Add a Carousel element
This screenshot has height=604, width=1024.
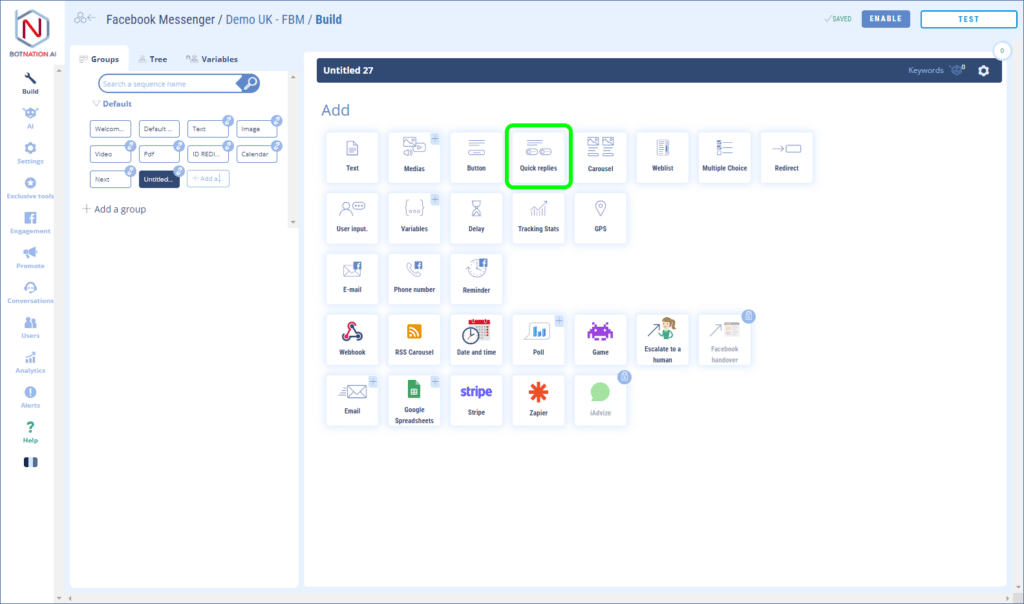point(600,157)
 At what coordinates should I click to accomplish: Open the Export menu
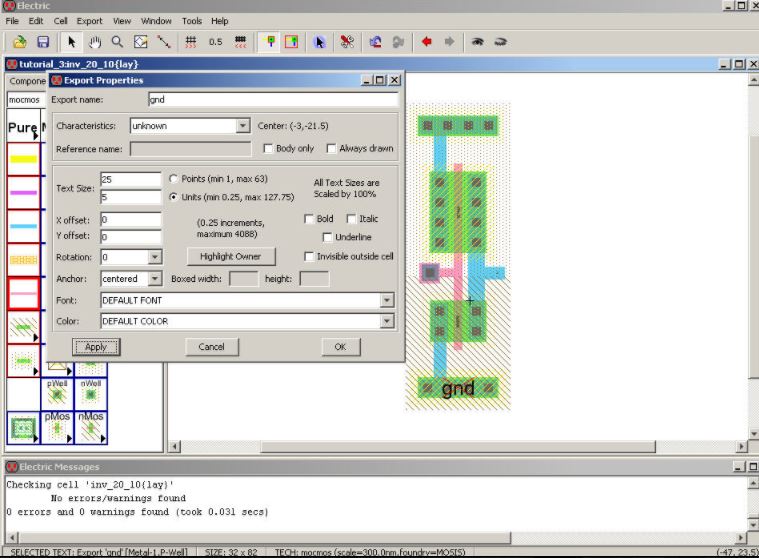coord(89,21)
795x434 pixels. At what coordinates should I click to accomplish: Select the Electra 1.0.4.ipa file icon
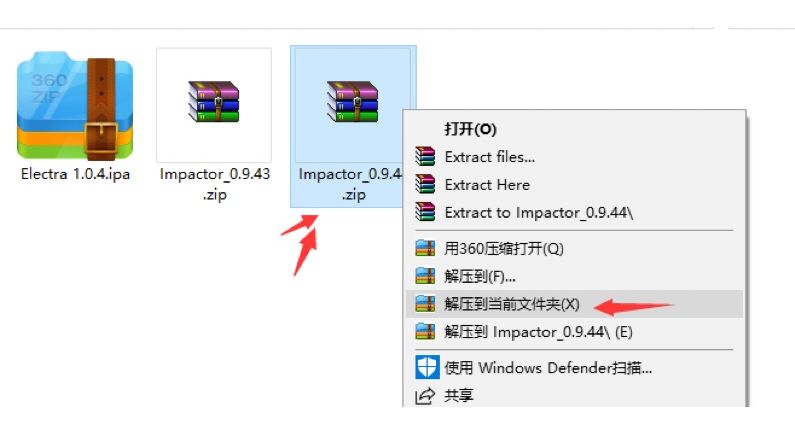pos(75,106)
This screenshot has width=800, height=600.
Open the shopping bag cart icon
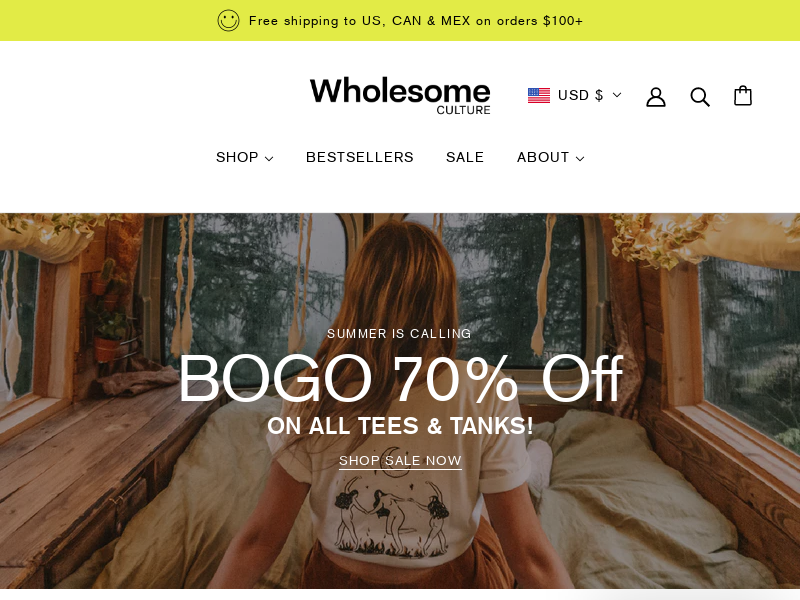tap(743, 95)
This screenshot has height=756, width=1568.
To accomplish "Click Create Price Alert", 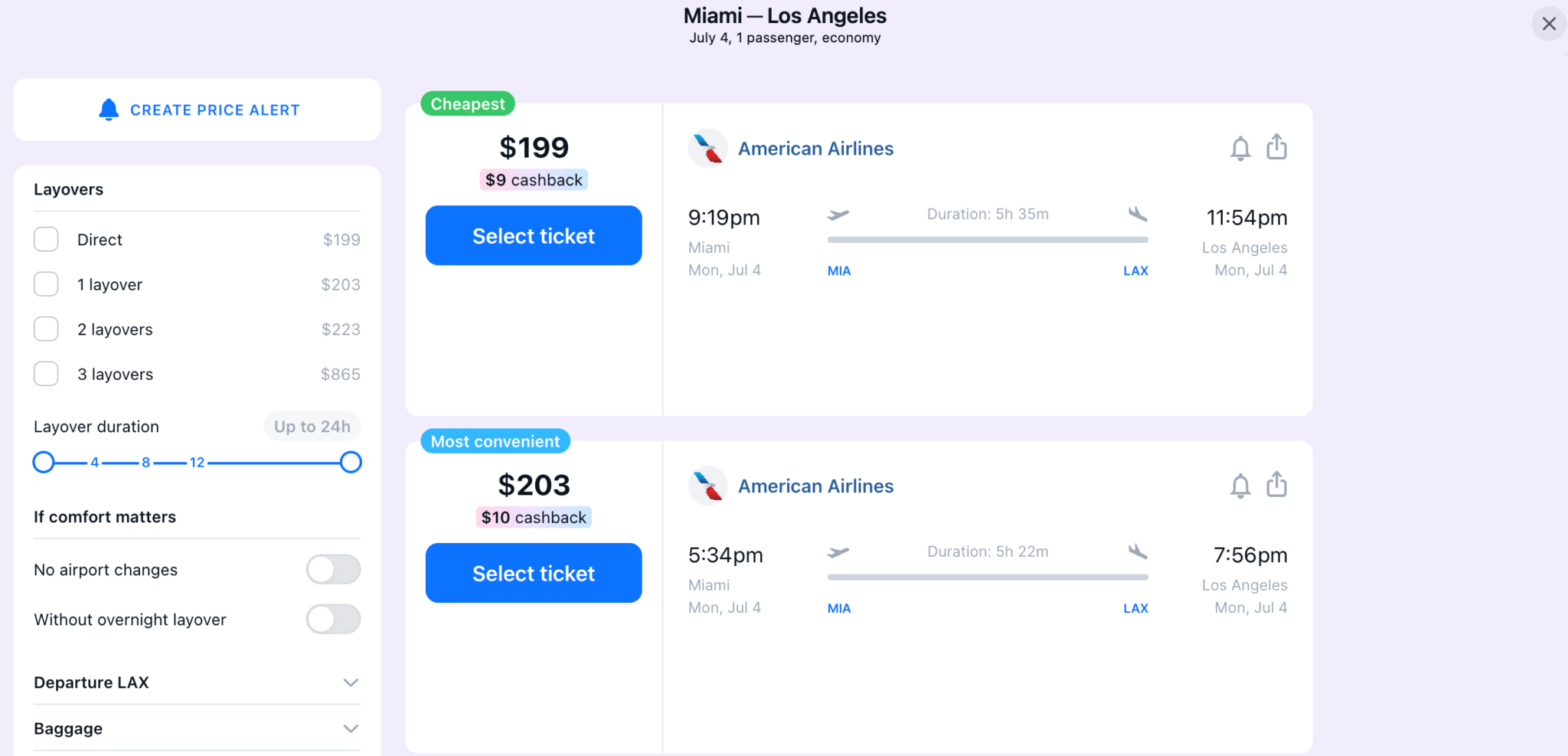I will point(197,110).
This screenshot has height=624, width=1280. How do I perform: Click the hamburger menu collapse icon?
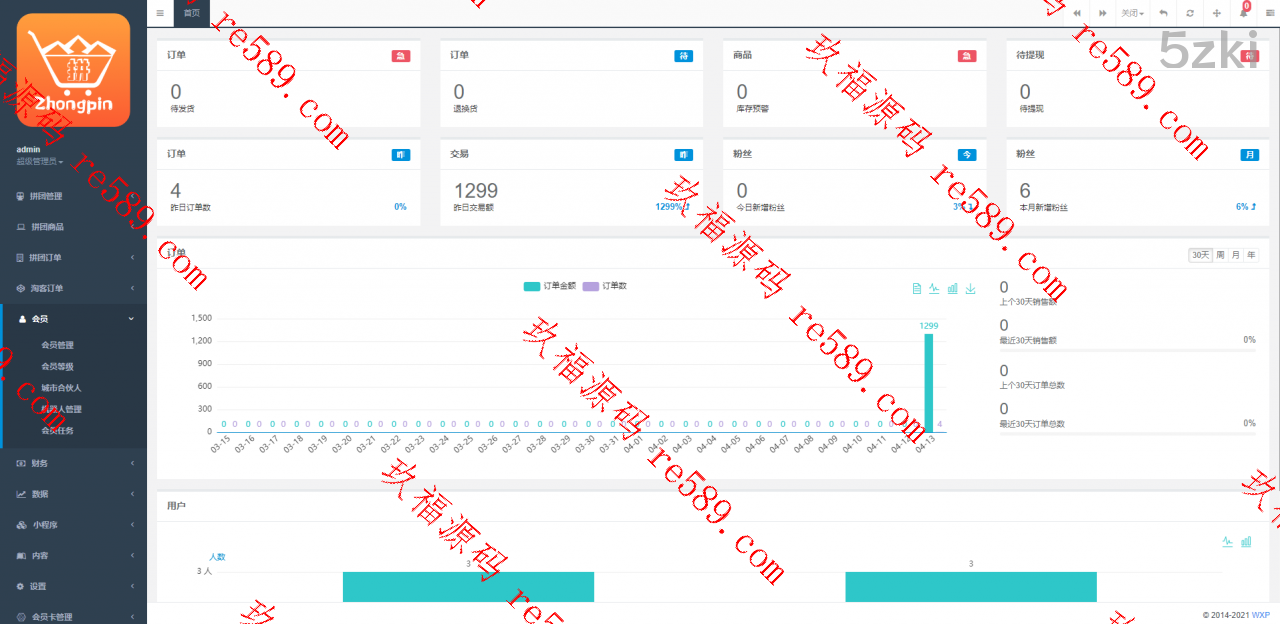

THE TASK | Up to and including the line that holds "This screenshot has height=756, width=1568.", restate word for word each line of the records from their start, and only those lines, leaving out the pictures.

REPLY |
Add a Carousel element
This screenshot has height=604, width=1024.
point(600,157)
 At what coordinates should I click to accomplish: Open the Export menu
coord(89,21)
795x434 pixels. At what coordinates should I click to accomplish: Select the Electra 1.0.4.ipa file icon
pos(75,106)
This screenshot has width=800, height=600.
Open the shopping bag cart icon
tap(743, 95)
This screenshot has height=756, width=1568.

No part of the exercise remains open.